The secretary-general nonetheless does offer additional suggestions that we feel are quite crucial, related to reforming the working methods of the Council, for instance. I think there’s a lot of work that can be done there. Also, suggestions on improving sanctions regimes are hugely consequential. As you know, it’s not just about the Council. He also talks about the revitalization of the General Assembly and enhancing the role of the Peacebuilding Commission. This has been a longstanding question, but I think the voices calling for such changes are growing in number.

So, you’ve just gone through this huge consultative process to put the policy brief together, but in many ways the publication of The New Agenda for Peace is just the beginning of the process, leading up to the Summit of the Future. We understand it’s now in the hands of member states, but can you tell us a bit more concretely what comes next?

Part of my response to this question is informational and part of it is going to be speculative because, as you said, it’s really a member state-driven process. Member states will be convening at the ministerial level during high-level week to discuss the Summit of the Future. That meeting will lay the groundwork for how the intergovernmental discussions around The Pact for the Future will go. Last week, on the 1st of September, they adopted a decision on the scope of the Summit, which involved a lot of discussion and negotiations. Our hope is that The New Agenda for Peace, including the narrative and its recommendations, are going to help shape the thinking that goes into the chapter on peace and security, which they agreed to include within the Pact.

At the same time, there are elements of the New Agenda for Peace that will go beyond the Pact, which will be addressed within other intergovernmental processes.
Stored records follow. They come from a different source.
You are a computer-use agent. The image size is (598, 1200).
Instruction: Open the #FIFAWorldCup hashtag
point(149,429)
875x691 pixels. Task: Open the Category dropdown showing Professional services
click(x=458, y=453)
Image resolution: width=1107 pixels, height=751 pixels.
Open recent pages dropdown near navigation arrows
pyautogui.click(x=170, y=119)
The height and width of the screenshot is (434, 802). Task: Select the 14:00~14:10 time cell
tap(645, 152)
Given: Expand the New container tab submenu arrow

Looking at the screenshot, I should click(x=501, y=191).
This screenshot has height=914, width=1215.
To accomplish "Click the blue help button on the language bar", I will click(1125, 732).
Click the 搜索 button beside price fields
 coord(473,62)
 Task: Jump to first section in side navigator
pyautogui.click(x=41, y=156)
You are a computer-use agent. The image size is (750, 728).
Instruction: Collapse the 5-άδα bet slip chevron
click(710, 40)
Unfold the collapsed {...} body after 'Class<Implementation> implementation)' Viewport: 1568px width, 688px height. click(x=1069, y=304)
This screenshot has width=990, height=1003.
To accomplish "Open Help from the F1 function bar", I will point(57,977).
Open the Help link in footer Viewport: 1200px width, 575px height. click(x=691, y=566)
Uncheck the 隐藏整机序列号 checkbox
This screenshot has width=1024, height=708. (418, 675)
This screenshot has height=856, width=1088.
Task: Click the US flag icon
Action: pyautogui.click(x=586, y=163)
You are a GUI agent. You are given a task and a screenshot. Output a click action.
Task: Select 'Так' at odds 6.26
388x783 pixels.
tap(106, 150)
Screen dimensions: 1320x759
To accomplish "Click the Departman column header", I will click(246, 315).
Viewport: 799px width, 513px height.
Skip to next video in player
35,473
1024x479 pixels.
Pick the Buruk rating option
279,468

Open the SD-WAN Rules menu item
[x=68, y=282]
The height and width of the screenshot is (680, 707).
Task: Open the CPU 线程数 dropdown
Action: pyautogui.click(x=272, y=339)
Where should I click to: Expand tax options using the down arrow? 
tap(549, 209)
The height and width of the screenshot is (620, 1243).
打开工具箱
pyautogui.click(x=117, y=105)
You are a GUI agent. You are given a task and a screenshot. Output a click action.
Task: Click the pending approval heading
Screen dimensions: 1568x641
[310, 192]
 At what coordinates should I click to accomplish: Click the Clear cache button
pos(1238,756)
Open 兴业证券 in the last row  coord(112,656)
For example, I just mentioned the IGN process around Security Council reform, and there are intergovernmental discussions on disarmament, including, significantly, on new technology. And then there’s the 2025 Peacebuilding Architecture Review that we hope the New Agenda recommendations are going to feed into. So, we’re going to continue to work closely with member states to try and have some level of coherence across these multiple processes and to continue building support.

I’d like to pick up on your earlier point regarding the importance of the broad consultations you undertook within this process. I understand that member states are now in the lead, however, what role do you see for other stakeholders, including civil society, think tanks, and others, to continue taking forward the New Agenda for Peace and shaping member state action on collective security?

The document is out now, and it belongs to everyone. It’s out in the public arena, and I want to encourage people to really try and advocate for those elements of The New Agenda for Peace that speak to you, that you think could be included in the pact. We rely on these partnerships that civil society, think tanks, and others have with member states to try and strengthen these messages and be a multiplying force for change.

It’s really crucial for civil society inputs to be truly representative of the diversity of the membership that we have. These voices were important in feeding into the New Agenda for Peace, and I hope the process continues, as civil society engagement remains absolutely critical now that we’re going to go into consultations and negotiations.

Jenna Russo is Director of Research and Head of the Brian Urquhart Center for Peace Operations at the International Peace Institute.

This interview is part of a series reflecting on the July 2023 publication of the UN secretary-general’s policy brief, “A New Agenda for Peace.”